3. Direito aplicável
3.1. Da transmissão das acções
3.1.1. A L 15/2017 veio proibir a emissão de valores mobiliários ao portador a partir de 4 de Maio desse ano (arts. 1º, 1, e 2º, 1) e instituir a obrigação de os valores mobiliários ao portador serem convertidos em nominativos no prazo de seis meses – até 3 de Novembro de 2017 –, ficando, a partir deste momento, se não forem convertidas, «proibida a transmissão de valores mobiliários ao portador» e «suspenso o direito a participar em distribuição de resultados associado a valores mobiliários ao portador» (art. 2º, 2, a) e b))[1].
O seu art. 3º estabeleceu que fosse criado um regime transitório de conversão dos valores, o que veio a ser regulamentado pelo DL 123/2017, de 25 de Setembro, nos seguintes termos:
«Artigo 2.º
Conversão obrigatória dos valores mobiliários ao portador em nominativos
1 – Os emitentes de valores mobiliários ao portador promovem o processo de conversão destes em nominativos e praticam os demais atos previstos no presente decreto-lei num prazo máximo de seis meses a contar da entrada em vigor da Lei n.º 15/2017, de 3 de maio, doravante referido como período transitório.
::::
TAREFA PEDIDA. Copie do texto sobre a conversão dos valores mobiliários ao portador, sem mudar nada, o trecho que começa em "3. Direito aplicável" e acaba em "2, a) e b))[1].". As linhas que aparecem a seguir vêm de outra fonte.

MATERIAL FORNECIDO.
::::
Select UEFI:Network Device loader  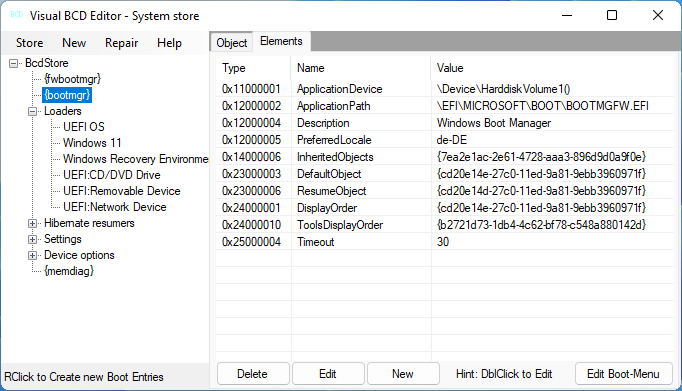point(114,207)
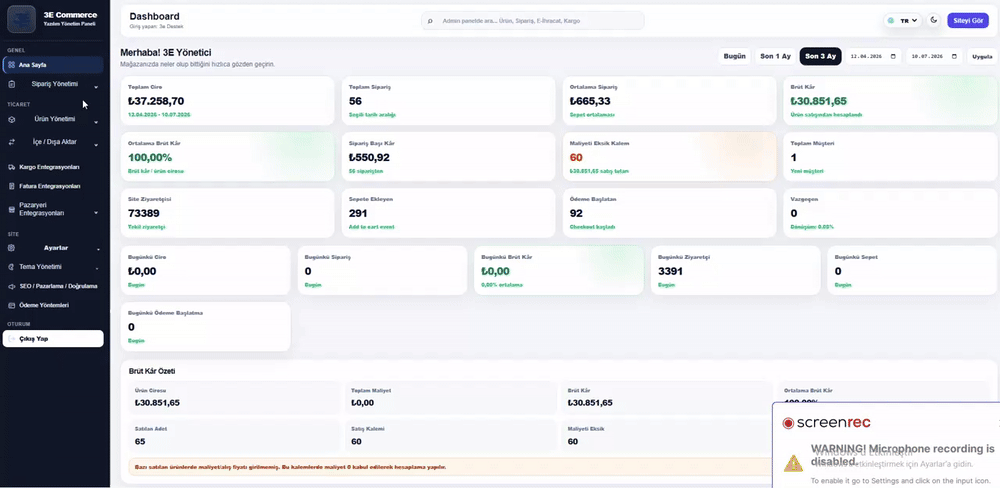Select the Bugün date range filter
Screen dimensions: 1000x488
tap(735, 56)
::::
RESPOSTA ESCRITA.
3. Direito aplicável
3.1. Da transmissão das acções
3.1.1. A L 15/2017 veio proibir a emissão de valores mobiliários ao portador a partir de 4 de Maio desse ano (arts. 1º, 1, e 2º, 1) e instituir a obrigação de os valores mobiliários ao portador serem convertidos em nominativos no prazo de seis meses – até 3 de Novembro de 2017 –, ficando, a partir deste momento, se não forem convertidas, «proibida a transmissão de valores mobiliários ao portador» e «suspenso o direito a participar em distribuição de resultados associado a valores mobiliários ao portador» (art. 2º, 2, a) e b))[1].